Google servicesLast year, in the fallout following Google’s announcement that it was killing off Reader, I decided to make an effort to reduce my dependency on Google services. The thinking behind it was essentially ‘if Google can kill off Reader, what else will they get rid of?’

Whilst I did delete all of the Google apps off my phone, barring YouTube, within a few weeks they were all back and I was basically back to where I was originally – reliant on many of the services Google offers for free.

But recently I have managed to cut back on my Google dependency.

Contacts – iCloud

I used to use Google Contacts to keep my address book in sync between my various devices – iPhone, Mac, and Windows desktop at work. Originally I used Thunderbird at work which had a couple of  unofficial extensions that synchronised the address book with Google, and my Mac and iPhone both natively supported contact sync.

And then we moved to Office 365, at which point Thunderbird just wasn’t up to the job. So I now use Outlook 2010 like everyone else, and there’s no easy way of linking Google Contacts. iCloud, on the other hand, works fine with Outlook and my Apple devices (obviously) so I successfully migrated a few months ago.

Mobile web browser – Safari

In April last year, when iOS 6 was the latest and greatest, Google Chrome was significantly better than Safari, in my opinion. However the improvements to Safari in iOS 7 and 8 have made them broadly equal in my view and so I’ve removed Google Chrome from my iPhone and iPad. Having just one web browser makes things a little easier to work with and third-party web browsers have always been second-class citizens on iOS. Plus, 1Password integrates with Safari through an app extension, which saves me having to open, close, copy and paste to retrieve passwords.
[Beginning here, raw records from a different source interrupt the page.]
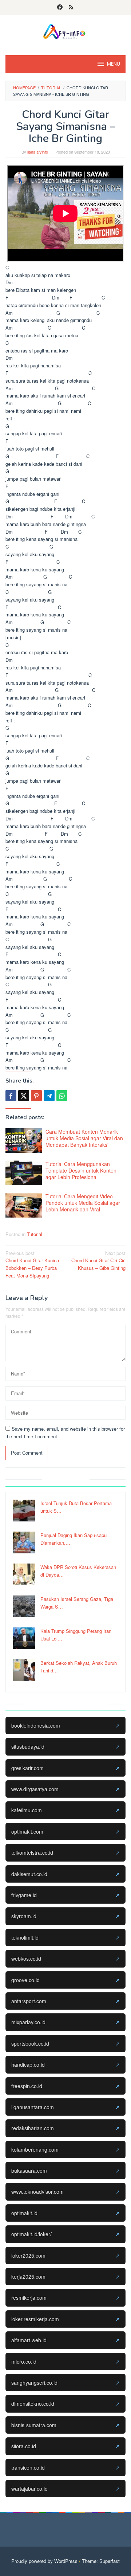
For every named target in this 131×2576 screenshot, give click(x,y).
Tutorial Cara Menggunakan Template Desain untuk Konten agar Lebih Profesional (80, 1170)
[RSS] (71, 7)
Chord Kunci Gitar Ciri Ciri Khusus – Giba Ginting (98, 1261)
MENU (113, 64)
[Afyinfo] (65, 30)
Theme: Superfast (101, 2560)
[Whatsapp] (61, 1095)
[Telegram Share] (49, 1095)
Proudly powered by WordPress (44, 2560)
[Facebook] (60, 7)
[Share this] (10, 1095)
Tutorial (34, 1234)
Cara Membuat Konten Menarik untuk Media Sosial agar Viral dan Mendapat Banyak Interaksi (84, 1138)
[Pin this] (36, 1095)
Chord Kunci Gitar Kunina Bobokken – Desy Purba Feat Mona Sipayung (32, 1264)
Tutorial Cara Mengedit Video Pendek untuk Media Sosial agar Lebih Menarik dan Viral (82, 1203)
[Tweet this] (23, 1095)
Two-factor authentication – Authy

Google Authenticator is probably the most well-known app for managing two-factor authentication codes, and indeed it was about the only one available for a long time. Now, there’s Authy, which has a few key advantages. Firstly it’s a universal app that can be installed on both iPhones and iPads, and secondly these can be kept in sync. So if I have my iPad to hand, I can use Authy on that to enter codes on my phone, rather than having to switch between apps. There are also a couple of web sites – namely Humble Bundle and Coinbase – which require Authy rather than Google Authenticator, and Authy can do everything that Google’s app can do anyway. So rather than have both, I’ve moved everything into Authy.
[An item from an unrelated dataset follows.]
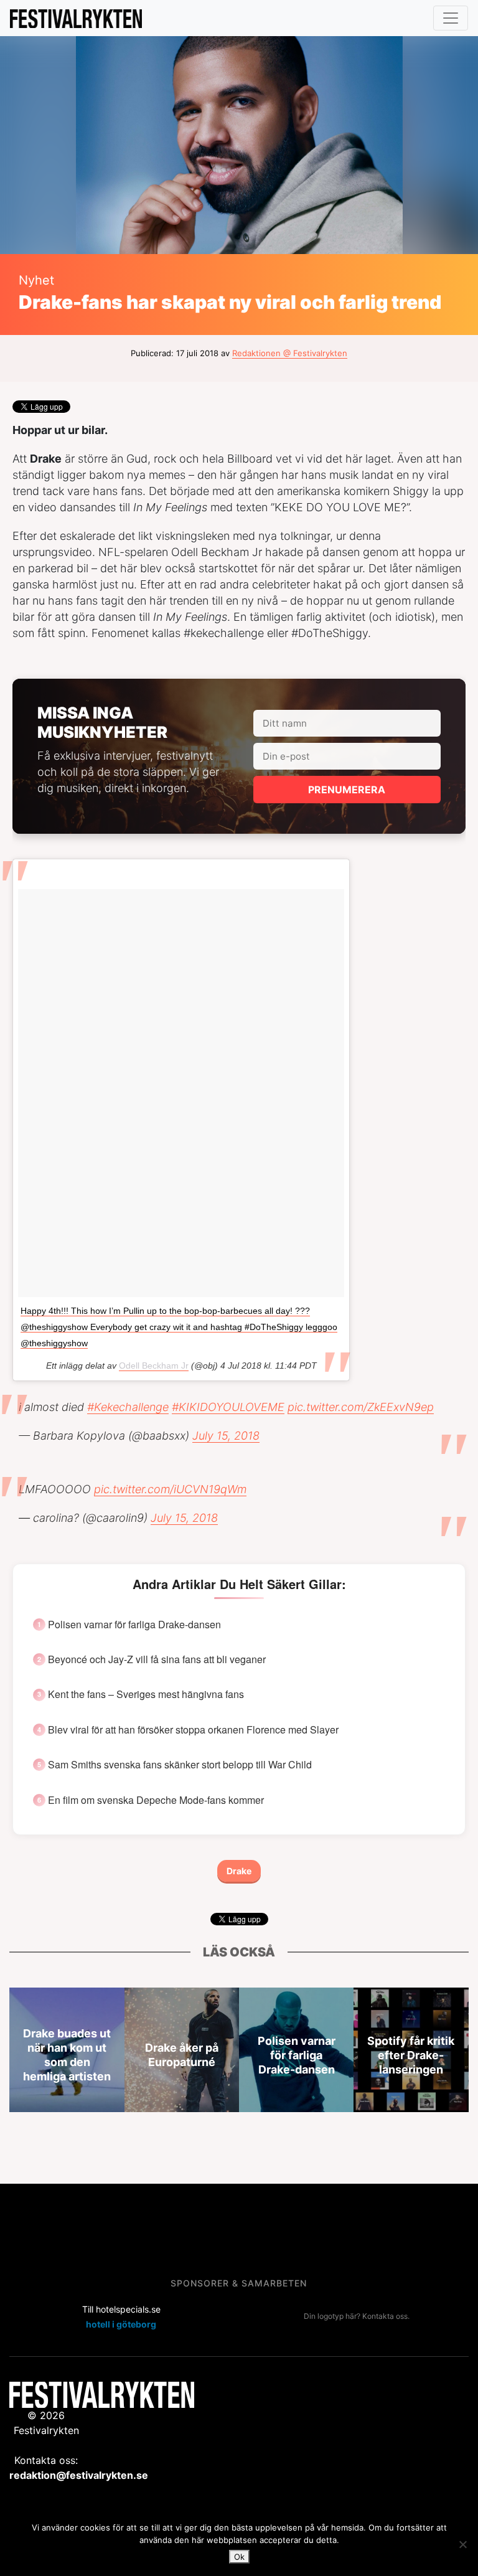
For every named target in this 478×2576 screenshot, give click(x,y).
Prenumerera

As for everything else, I’m still mostly using Google services. I don’t yet trust Apple Maps enough to use instead of Google Maps, even though it has improved since launch. My calendar is still in Google Calendar despite its woeful support in Outlook, because it allows Christine and I to view each others’ events. The results I get from searching with Google are better than Bing or Yahoo!. So whilst I don’t think I could ever completely give up Google, I’m pleased that I’ve been able to find better solutions elsewhere.